Aligning Logits Generatively for Principled Black-Box Knowledge Distillation
This addresses model compression challenges in edge computing with limited data exchange, but appears incremental as it builds on existing B2KD frameworks.
The paper tackles the problem of Black-Box Knowledge Distillation (B2KD) for cloud-to-edge model compression with invisible data and models, proposing a new method called Mapping-Emulation KD (MEKD) that outperforms previous state-of-the-art approaches on various benchmarks.

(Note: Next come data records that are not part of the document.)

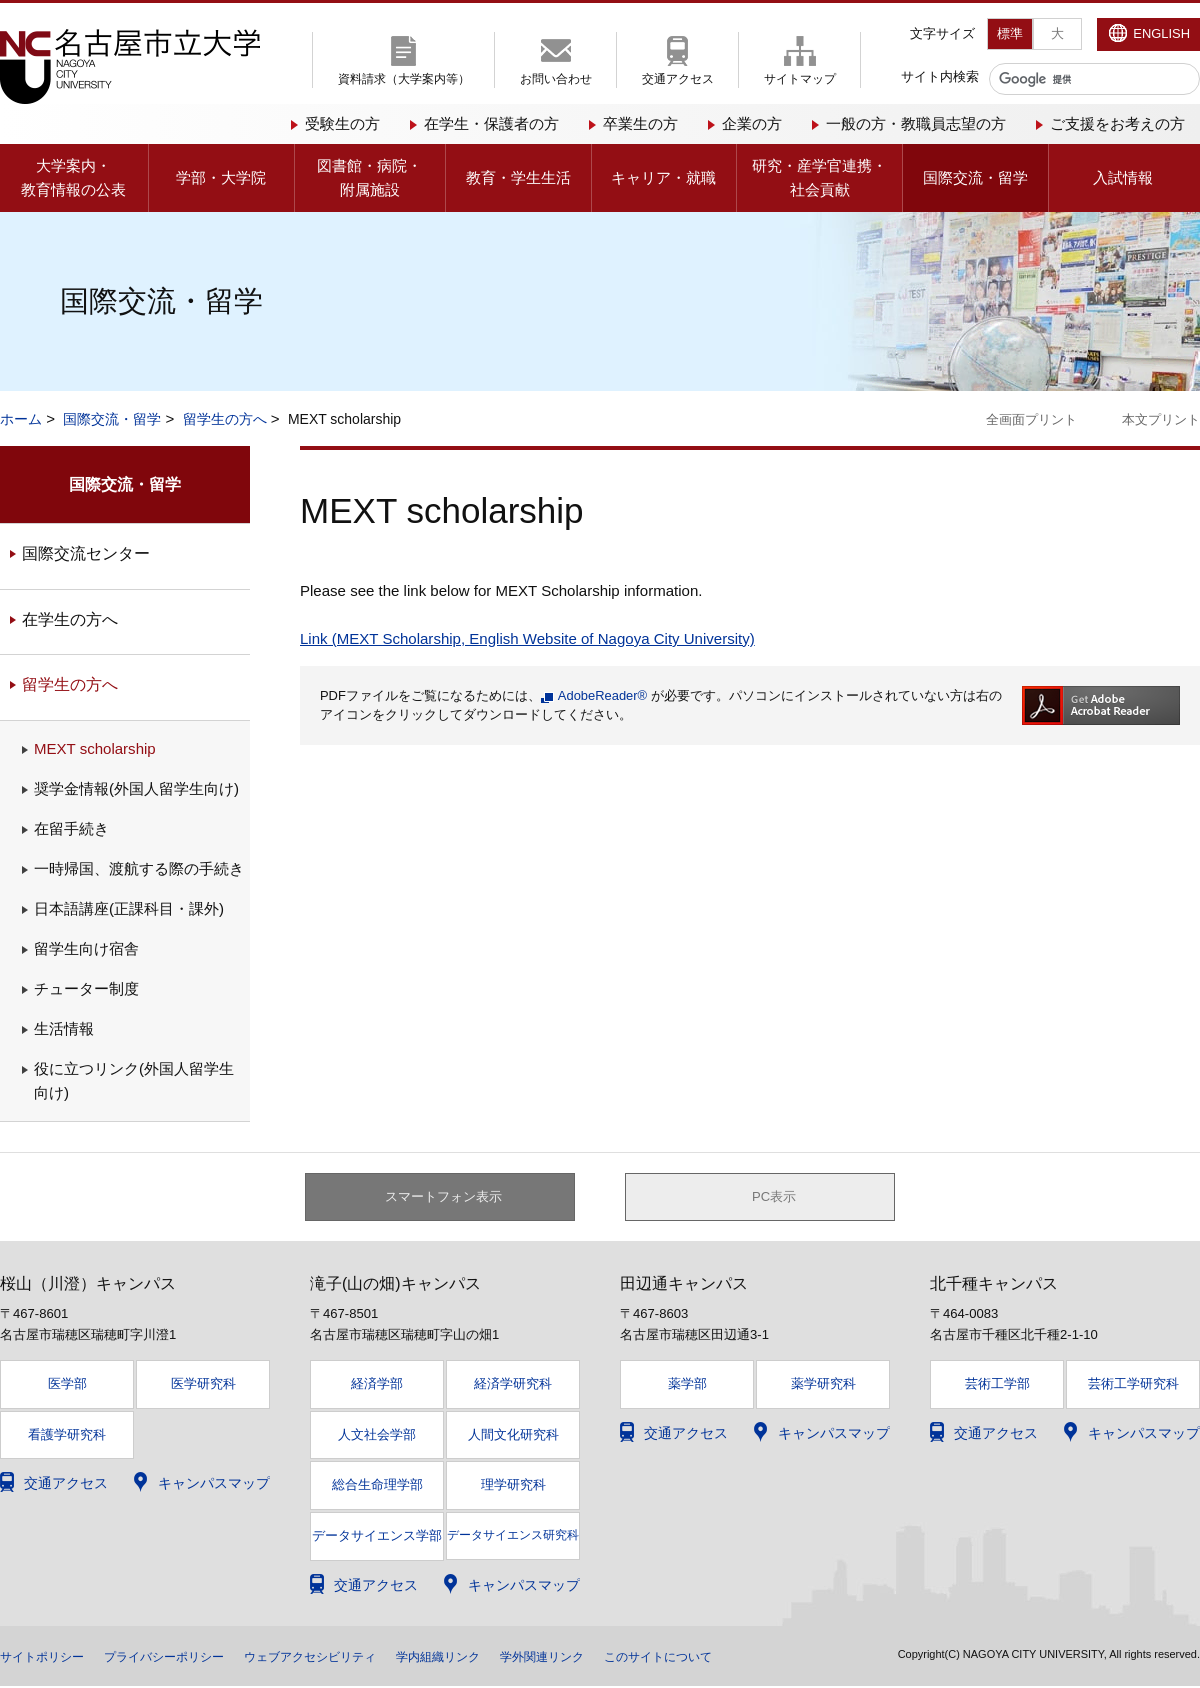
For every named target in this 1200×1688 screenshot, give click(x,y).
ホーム (21, 419)
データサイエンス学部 (377, 1539)
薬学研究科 (823, 1385)
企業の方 (752, 123)
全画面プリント (1031, 419)
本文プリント (1161, 419)
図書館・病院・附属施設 (369, 177)
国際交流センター (86, 553)
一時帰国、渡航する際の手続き (139, 868)
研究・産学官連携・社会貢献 (819, 177)
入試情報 (1123, 177)
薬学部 (687, 1385)
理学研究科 (513, 1487)
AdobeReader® (602, 695)
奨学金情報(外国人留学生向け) (136, 788)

Black-Box Knowledge Distillation (B2KD) is a formulated problem for cloud-to-edge model compression with invisible data and models hosted on the server. B2KD faces challenges such as limited Internet exchange and edge-cloud disparity of data distributions. In this paper, we formalize a two-step workflow consisting of deprivatization and distillation, and theoretically provide a new optimization direction from logits to cell boundary different from direct logits alignment. With its guidance, we propose a new method Mapping-Emulation KD (MEKD) that distills a black-box cumbersome model into a lightweight one. Our method does not differentiate between treating soft or hard responses, and consists of: 1) deprivatization: emulating the inverse mapping of the teacher function with a generator, and 2) distillation: aligning low-dimensional logits of the teacher and student models by reducing the distance of high-dimensional image points. For different teacher-student pairs, our method yields inspiring distillation performance on various benchmarks, and outperforms the previous state-of-the-art approaches.